• Task: Reproduce everything from the line containing "Task: Follow the" down to the line containing "Screen dimensions: 1270x952 coord(1259,885)", changing "Junk" to "Spam" and leaving all else as it is.

• Information provided:

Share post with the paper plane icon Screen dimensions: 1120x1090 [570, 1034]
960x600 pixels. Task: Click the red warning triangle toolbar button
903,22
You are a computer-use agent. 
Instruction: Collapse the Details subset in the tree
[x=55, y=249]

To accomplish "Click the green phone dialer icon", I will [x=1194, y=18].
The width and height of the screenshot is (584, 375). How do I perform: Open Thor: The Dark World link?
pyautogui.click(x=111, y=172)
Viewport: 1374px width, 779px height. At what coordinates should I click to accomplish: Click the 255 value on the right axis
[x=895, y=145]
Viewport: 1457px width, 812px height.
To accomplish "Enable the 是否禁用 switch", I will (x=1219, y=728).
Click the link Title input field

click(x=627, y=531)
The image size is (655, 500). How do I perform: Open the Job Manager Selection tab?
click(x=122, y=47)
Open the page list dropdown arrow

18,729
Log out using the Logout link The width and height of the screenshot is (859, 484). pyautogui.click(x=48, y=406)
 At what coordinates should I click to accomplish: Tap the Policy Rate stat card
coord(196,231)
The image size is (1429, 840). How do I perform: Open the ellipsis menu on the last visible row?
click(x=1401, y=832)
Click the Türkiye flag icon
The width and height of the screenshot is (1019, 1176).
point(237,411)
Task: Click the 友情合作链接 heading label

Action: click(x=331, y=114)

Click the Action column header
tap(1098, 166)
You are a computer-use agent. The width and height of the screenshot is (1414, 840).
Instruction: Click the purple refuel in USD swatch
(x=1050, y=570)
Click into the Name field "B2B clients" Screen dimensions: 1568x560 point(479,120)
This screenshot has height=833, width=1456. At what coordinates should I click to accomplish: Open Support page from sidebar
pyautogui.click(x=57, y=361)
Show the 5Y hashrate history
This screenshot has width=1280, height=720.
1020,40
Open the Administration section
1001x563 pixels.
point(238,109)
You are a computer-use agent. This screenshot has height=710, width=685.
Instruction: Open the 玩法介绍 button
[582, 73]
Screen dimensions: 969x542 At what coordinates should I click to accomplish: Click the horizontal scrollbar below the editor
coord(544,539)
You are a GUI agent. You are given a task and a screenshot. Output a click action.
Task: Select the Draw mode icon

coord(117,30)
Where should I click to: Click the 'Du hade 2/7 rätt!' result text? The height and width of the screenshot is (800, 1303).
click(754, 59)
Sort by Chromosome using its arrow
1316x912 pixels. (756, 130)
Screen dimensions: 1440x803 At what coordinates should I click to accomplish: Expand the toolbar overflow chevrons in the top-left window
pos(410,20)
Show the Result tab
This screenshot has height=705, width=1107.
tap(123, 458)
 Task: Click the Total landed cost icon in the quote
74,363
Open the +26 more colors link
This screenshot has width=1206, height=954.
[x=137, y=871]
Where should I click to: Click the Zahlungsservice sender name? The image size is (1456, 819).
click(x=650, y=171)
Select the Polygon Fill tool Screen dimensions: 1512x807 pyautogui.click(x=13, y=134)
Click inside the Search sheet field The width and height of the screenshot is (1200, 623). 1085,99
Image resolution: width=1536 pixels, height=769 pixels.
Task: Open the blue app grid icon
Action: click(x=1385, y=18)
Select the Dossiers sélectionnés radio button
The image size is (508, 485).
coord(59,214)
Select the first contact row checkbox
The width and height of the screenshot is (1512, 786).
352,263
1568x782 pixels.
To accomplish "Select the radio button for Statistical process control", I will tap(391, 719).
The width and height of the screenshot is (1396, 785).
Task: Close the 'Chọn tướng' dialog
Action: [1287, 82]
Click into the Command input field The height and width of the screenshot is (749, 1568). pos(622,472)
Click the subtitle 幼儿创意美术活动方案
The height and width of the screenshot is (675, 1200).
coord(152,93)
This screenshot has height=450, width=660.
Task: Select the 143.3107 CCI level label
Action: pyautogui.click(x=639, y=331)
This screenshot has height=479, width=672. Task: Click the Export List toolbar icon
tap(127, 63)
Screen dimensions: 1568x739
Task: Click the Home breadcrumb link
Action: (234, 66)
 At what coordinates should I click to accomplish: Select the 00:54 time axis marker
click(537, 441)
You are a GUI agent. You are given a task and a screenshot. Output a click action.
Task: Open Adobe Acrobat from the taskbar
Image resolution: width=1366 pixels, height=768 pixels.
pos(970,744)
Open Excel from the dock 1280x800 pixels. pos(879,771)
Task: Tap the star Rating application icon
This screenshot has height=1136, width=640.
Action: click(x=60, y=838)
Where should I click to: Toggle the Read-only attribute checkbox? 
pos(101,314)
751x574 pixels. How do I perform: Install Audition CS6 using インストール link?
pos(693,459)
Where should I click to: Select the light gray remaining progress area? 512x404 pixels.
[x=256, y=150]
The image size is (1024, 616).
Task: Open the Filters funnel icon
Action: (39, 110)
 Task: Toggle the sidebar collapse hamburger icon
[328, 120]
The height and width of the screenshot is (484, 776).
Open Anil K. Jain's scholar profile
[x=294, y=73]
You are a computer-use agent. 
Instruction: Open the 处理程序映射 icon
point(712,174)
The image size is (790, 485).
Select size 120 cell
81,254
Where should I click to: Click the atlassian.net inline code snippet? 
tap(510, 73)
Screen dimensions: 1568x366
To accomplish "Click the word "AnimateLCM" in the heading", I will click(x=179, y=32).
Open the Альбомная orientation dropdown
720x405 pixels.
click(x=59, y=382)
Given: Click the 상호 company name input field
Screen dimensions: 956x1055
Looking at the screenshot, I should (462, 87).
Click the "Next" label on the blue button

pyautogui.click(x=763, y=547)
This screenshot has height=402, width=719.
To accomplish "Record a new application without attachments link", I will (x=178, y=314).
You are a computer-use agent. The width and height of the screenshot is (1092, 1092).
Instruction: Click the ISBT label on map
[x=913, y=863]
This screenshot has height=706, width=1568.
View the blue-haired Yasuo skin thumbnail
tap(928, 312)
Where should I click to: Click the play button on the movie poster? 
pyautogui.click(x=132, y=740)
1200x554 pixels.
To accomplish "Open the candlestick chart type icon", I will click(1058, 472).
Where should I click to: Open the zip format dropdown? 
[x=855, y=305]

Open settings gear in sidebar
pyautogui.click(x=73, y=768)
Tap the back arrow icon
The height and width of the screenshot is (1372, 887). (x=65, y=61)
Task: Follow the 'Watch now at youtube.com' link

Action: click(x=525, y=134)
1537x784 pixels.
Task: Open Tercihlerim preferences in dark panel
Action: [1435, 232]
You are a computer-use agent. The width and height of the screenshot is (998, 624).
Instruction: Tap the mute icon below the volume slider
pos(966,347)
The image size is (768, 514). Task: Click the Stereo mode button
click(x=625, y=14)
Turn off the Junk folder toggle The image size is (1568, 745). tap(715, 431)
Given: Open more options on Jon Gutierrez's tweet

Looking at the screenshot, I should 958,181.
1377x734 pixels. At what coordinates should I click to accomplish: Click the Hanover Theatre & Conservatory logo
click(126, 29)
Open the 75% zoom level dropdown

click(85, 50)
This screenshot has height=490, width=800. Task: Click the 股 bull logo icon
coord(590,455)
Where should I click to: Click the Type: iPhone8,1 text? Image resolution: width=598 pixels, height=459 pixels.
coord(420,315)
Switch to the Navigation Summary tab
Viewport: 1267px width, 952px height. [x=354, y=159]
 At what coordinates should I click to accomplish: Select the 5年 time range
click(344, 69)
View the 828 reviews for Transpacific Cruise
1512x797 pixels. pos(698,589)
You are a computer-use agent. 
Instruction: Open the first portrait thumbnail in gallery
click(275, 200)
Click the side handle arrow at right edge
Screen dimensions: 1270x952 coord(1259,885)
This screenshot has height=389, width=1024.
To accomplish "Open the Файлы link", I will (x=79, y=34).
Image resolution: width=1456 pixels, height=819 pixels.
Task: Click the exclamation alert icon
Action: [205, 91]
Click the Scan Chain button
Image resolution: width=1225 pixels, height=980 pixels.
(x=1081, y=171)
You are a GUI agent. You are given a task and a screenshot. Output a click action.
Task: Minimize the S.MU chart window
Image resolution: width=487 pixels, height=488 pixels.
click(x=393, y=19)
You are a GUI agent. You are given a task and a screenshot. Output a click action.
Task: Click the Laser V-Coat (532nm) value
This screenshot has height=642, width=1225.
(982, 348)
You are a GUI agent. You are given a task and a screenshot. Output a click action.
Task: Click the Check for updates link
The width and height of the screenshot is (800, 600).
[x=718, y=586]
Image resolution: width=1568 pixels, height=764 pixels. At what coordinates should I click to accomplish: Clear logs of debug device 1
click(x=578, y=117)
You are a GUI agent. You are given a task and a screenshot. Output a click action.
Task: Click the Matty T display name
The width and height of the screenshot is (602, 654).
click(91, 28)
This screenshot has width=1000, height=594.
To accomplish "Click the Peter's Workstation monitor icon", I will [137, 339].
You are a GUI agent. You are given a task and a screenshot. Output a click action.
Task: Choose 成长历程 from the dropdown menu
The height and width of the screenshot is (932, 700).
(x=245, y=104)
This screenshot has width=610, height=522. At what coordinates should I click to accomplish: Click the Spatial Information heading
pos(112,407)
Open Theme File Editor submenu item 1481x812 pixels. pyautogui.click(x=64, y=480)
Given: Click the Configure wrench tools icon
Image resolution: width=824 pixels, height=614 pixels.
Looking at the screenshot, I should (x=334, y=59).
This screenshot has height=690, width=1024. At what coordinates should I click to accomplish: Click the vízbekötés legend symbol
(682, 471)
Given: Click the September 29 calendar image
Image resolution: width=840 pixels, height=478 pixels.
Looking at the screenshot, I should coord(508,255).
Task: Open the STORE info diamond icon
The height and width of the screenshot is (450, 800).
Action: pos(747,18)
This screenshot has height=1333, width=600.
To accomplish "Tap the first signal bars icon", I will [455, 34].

• Full answer:
Task: Follow the 'Watch now at youtube.com' link

Action: click(x=525, y=134)
1537x784 pixels.
Task: Open Tercihlerim preferences in dark panel
Action: [1435, 232]
You are a computer-use agent. The width and height of the screenshot is (998, 624).
Instruction: Tap the mute icon below the volume slider
pos(966,347)
The image size is (768, 514). Task: Click the Stereo mode button
click(x=625, y=14)
Turn off the Spam folder toggle The image size is (1568, 745). tap(715, 431)
Given: Open more options on Jon Gutierrez's tweet

Looking at the screenshot, I should 958,181.
1377x734 pixels. At what coordinates should I click to accomplish: Click the Hanover Theatre & Conservatory logo
click(126, 29)
Open the 75% zoom level dropdown

click(85, 50)
This screenshot has height=490, width=800. Task: Click the 股 bull logo icon
coord(590,455)
Where should I click to: Click the Type: iPhone8,1 text? Image resolution: width=598 pixels, height=459 pixels.
coord(420,315)
Switch to the Navigation Summary tab
Viewport: 1267px width, 952px height. [x=354, y=159]
 At what coordinates should I click to accomplish: Select the 5年 time range
click(344, 69)
View the 828 reviews for Transpacific Cruise
1512x797 pixels. pos(698,589)
You are a computer-use agent. 
Instruction: Open the first portrait thumbnail in gallery
click(275, 200)
Click the side handle arrow at right edge
Screen dimensions: 1270x952 coord(1259,885)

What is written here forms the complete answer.